■ Data extracts ■
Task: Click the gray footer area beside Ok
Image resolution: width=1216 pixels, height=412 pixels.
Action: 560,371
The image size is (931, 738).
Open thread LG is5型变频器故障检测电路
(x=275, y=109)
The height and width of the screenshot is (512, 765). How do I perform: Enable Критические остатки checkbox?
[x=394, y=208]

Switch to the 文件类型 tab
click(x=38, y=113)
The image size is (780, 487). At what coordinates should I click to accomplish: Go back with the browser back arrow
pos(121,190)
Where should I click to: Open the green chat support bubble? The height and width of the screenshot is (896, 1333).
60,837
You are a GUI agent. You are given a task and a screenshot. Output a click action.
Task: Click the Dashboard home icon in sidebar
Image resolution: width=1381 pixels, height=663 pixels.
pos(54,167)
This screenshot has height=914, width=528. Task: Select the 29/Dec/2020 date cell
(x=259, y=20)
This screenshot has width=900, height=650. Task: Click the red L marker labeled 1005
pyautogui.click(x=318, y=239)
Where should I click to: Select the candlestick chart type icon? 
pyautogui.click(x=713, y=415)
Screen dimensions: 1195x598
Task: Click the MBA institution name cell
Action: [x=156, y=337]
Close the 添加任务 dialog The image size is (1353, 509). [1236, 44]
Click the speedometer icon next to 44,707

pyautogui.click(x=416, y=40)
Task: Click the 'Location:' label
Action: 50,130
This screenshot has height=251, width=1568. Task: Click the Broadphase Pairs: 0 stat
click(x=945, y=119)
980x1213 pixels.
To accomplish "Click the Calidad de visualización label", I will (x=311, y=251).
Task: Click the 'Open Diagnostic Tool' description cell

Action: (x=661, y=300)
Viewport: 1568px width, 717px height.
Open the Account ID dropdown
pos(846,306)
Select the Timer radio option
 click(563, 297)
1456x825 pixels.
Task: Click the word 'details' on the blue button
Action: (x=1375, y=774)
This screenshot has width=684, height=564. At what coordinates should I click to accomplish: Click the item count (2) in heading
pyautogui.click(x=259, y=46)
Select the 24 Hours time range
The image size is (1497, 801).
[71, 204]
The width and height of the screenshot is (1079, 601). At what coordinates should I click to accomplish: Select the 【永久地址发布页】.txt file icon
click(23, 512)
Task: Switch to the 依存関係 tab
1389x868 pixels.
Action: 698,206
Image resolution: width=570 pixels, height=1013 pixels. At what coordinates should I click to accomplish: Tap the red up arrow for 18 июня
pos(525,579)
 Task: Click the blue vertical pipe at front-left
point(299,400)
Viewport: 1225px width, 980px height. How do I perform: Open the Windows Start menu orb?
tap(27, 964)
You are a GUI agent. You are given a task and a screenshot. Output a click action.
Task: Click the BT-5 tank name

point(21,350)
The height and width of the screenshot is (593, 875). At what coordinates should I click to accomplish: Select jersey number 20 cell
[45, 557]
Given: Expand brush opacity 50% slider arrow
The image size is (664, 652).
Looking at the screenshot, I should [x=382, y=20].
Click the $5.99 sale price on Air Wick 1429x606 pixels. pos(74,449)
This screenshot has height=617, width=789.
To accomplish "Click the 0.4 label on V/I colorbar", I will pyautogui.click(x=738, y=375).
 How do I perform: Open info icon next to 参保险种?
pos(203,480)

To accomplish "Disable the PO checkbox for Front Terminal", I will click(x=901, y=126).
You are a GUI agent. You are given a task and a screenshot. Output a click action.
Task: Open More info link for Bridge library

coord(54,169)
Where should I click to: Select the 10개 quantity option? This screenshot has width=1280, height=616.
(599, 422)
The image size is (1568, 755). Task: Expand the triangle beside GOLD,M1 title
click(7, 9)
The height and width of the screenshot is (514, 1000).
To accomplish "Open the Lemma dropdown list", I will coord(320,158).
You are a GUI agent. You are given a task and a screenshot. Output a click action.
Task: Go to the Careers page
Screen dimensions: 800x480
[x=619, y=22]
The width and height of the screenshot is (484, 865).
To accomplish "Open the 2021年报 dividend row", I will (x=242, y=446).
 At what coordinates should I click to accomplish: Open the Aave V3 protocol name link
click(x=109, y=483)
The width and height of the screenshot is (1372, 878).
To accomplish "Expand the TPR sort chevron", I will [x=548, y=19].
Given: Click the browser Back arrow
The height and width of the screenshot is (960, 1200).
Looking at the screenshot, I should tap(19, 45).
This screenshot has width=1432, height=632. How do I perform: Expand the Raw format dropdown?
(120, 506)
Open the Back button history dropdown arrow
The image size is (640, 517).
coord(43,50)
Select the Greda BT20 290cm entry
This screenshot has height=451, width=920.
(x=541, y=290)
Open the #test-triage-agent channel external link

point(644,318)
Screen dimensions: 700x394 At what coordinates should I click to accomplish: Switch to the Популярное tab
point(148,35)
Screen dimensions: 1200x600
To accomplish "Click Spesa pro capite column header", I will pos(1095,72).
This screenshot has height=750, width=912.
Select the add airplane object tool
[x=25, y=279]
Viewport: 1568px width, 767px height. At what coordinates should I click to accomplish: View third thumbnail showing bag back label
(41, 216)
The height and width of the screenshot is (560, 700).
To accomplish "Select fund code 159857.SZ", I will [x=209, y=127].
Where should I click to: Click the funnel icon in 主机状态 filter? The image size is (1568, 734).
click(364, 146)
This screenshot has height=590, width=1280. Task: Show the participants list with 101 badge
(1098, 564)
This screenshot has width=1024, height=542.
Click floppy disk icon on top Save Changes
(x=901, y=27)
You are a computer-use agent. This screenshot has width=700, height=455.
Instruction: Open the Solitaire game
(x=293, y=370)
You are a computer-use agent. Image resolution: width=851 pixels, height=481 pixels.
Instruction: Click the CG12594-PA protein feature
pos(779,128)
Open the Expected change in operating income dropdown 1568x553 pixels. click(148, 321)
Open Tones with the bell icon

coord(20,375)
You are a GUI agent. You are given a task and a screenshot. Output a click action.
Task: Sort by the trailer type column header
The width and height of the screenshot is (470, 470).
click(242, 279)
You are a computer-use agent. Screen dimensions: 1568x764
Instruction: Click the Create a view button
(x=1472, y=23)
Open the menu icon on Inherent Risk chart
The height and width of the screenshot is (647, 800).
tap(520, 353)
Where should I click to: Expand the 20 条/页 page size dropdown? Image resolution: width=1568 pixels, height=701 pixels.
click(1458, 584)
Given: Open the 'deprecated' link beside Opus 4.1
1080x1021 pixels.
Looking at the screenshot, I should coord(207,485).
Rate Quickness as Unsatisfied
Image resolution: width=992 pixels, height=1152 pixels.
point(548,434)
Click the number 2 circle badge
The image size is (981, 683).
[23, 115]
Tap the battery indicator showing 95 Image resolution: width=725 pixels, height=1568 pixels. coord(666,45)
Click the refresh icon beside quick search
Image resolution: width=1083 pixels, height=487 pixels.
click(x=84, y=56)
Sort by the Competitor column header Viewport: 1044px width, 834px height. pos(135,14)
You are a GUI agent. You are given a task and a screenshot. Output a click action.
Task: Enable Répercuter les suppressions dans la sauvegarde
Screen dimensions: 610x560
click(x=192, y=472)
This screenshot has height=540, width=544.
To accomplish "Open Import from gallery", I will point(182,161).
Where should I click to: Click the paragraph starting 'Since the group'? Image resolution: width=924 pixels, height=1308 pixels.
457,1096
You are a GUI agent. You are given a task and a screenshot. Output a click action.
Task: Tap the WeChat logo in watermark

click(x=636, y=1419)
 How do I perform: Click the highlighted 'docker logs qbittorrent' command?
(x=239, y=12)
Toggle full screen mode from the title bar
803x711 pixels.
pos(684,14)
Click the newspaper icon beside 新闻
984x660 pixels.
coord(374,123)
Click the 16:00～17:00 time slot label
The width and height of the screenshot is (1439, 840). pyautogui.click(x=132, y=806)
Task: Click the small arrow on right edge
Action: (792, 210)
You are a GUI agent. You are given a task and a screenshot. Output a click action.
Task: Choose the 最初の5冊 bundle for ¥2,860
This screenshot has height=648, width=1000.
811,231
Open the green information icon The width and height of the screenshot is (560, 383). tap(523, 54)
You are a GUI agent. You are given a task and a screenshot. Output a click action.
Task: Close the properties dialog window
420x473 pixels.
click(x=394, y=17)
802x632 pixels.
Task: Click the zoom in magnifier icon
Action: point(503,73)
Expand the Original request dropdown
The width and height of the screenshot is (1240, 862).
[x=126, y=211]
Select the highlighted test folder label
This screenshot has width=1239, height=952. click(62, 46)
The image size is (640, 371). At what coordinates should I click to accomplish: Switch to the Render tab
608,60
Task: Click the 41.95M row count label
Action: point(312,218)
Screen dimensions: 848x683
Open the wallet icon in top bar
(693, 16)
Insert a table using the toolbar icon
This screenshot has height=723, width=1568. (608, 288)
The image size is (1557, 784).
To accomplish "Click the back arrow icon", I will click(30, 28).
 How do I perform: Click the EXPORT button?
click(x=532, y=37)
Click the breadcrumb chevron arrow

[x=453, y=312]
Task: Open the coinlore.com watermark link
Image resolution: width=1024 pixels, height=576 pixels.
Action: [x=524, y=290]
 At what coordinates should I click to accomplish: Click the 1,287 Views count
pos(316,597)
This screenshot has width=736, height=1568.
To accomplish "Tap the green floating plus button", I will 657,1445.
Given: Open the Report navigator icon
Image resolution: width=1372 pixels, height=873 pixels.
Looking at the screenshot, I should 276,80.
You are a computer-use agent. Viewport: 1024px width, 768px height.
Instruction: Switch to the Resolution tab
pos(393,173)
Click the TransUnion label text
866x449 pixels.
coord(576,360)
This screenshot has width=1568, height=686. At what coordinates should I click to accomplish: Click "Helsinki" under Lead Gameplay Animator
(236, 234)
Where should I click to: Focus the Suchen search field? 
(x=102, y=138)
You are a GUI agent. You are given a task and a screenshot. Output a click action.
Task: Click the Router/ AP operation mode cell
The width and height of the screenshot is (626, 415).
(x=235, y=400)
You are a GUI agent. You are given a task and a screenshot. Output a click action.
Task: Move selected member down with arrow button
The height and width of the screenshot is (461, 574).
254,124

■ Task to complete ■
For the records above, state how many lines contain "mode", and nothing more.

■ Finished task ■
2